What is required ▸ Please give back word for word the lines below, from the first one through the one with "LIIKLUS (544, 473)".

Supplied material ▸

══════

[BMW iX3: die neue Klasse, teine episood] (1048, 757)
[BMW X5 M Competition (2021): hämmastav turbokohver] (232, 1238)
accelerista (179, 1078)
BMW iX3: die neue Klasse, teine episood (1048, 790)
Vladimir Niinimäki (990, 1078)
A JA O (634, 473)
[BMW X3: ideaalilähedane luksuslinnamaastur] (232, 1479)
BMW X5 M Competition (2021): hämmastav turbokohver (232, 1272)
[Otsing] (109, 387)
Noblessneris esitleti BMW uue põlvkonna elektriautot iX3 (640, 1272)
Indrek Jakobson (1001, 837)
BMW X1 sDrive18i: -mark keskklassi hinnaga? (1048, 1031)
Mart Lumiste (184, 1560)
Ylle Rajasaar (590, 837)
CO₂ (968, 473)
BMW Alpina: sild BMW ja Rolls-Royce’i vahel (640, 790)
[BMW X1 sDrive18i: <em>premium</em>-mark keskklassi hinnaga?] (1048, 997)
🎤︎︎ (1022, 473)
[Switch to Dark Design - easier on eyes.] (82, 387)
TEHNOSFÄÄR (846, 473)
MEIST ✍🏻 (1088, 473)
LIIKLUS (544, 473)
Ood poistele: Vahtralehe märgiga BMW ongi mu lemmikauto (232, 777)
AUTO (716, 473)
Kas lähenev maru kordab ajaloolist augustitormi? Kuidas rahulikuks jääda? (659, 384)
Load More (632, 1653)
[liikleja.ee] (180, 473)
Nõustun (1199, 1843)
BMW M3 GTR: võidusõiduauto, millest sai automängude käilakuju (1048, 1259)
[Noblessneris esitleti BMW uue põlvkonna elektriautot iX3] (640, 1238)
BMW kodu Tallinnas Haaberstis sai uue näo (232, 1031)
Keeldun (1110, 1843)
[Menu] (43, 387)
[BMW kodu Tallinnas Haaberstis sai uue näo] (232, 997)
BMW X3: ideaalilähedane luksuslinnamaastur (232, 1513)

══════

Task solution ▸
[BMW iX3: die neue Klasse, teine episood] (1048, 757)
[BMW X5 M Competition (2021): hämmastav turbokohver] (232, 1238)
accelerista (179, 1078)
BMW iX3: die neue Klasse, teine episood (1048, 790)
Vladimir Niinimäki (990, 1078)
A JA O (634, 473)
[BMW X3: ideaalilähedane luksuslinnamaastur] (232, 1479)
BMW X5 M Competition (2021): hämmastav turbokohver (232, 1272)
[Otsing] (109, 387)
Noblessneris esitleti BMW uue põlvkonna elektriautot iX3 (640, 1272)
Indrek Jakobson (1001, 837)
BMW X1 sDrive18i: -mark keskklassi hinnaga? (1048, 1031)
Mart Lumiste (184, 1560)
Ylle Rajasaar (590, 837)
CO₂ (968, 473)
BMW Alpina: sild BMW ja Rolls-Royce’i vahel (640, 790)
[BMW X1 sDrive18i: <em>premium</em>-mark keskklassi hinnaga?] (1048, 997)
🎤︎︎ (1022, 473)
[Switch to Dark Design - easier on eyes.] (82, 387)
TEHNOSFÄÄR (846, 473)
MEIST ✍🏻 (1088, 473)
LIIKLUS (544, 473)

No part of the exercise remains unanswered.